82 people. Tonight the sky was clear from horizon to horizon. As the sky became really dark, we could see rich detail in the Milky Way and the Andromeda Galaxy was easily discerned by eye alone. There were a few annoyances. Seeing wasn't rock steady accept for brief periods. Dew became a problem for people outside with telescopes. However, compared to most of the weeks this Summer, tonight was excellent.

The earlier arriver was Doug Stewart [a new FDO member, but a long time amateur astronomer] with his Celestron 8". Just behind arrived Joe and Harrison Hartley with Harrison's new 6" Dobsonian. Everyone spent time looking at the telescopes while Les and Doug went in to get the Meade 16" started.

Our first target, Venus was being seen by crowds that went out the door long before the sky became even moderately dark. Venus is low on the horizon and suffered a great deal of prismatic distortion by the Earth's atmosphere. A red and blue fringe was common and the shape varied from circular to ameboid. Just before Venus set, it gave the appearance of a small ball with reddish flames burning its surface. Pretty in a way but hardly an excellent target.
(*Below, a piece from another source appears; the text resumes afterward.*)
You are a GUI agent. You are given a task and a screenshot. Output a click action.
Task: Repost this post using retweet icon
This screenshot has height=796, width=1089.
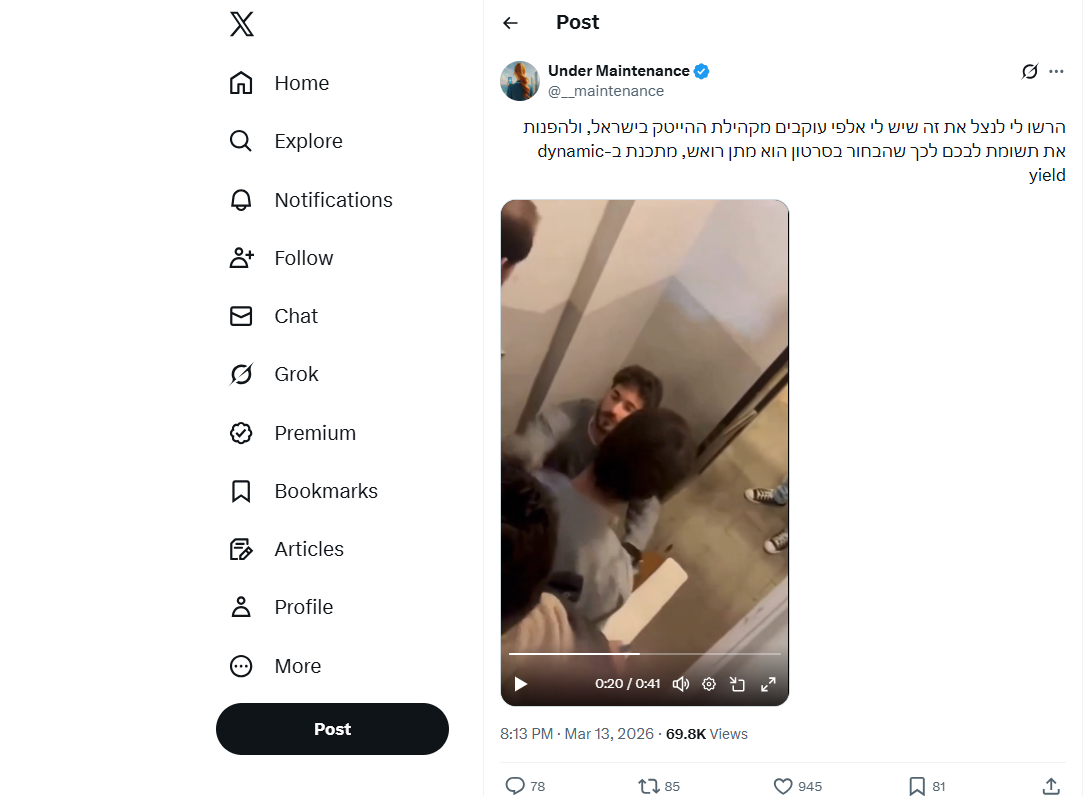649,786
Albireo was quite a contrast. As the skies got dark and Venus went down we turned to this jewel. The topaz and sapphire stars were magnificent. We gave the crowd turns at the Dumbbell [M27] and the nearby open cluster NGC6940. After explaining about the galactic "cannibalism" of the Milky Way on its smaller hapless neighbor, the Sagittarius Galaxy, we looked at one of the visible remnant - M54. We turned the scope on Uranus. Uranus and Oberon were easily visible. From time to time, we got glimpses of other moons, but never well enough to be sure what were seeing.

People had begun to bring younger children home by now, and the crowd thinned from about 65-70 people down to 25-30. We began to move through more and more objects at a more rapid pace. M11 was utterly magnificent with the blue cluster stars and the single yellowish star. I thought that the yellow star was in the foreground, but apparently it is actually a red giant which looks yellow because of the extreme blueness of its neighbors. The Messier parade began in earnest M17 [Omega], M22, M57 [Ring], M31 [Andromeda] and its two satellites M32 and M110.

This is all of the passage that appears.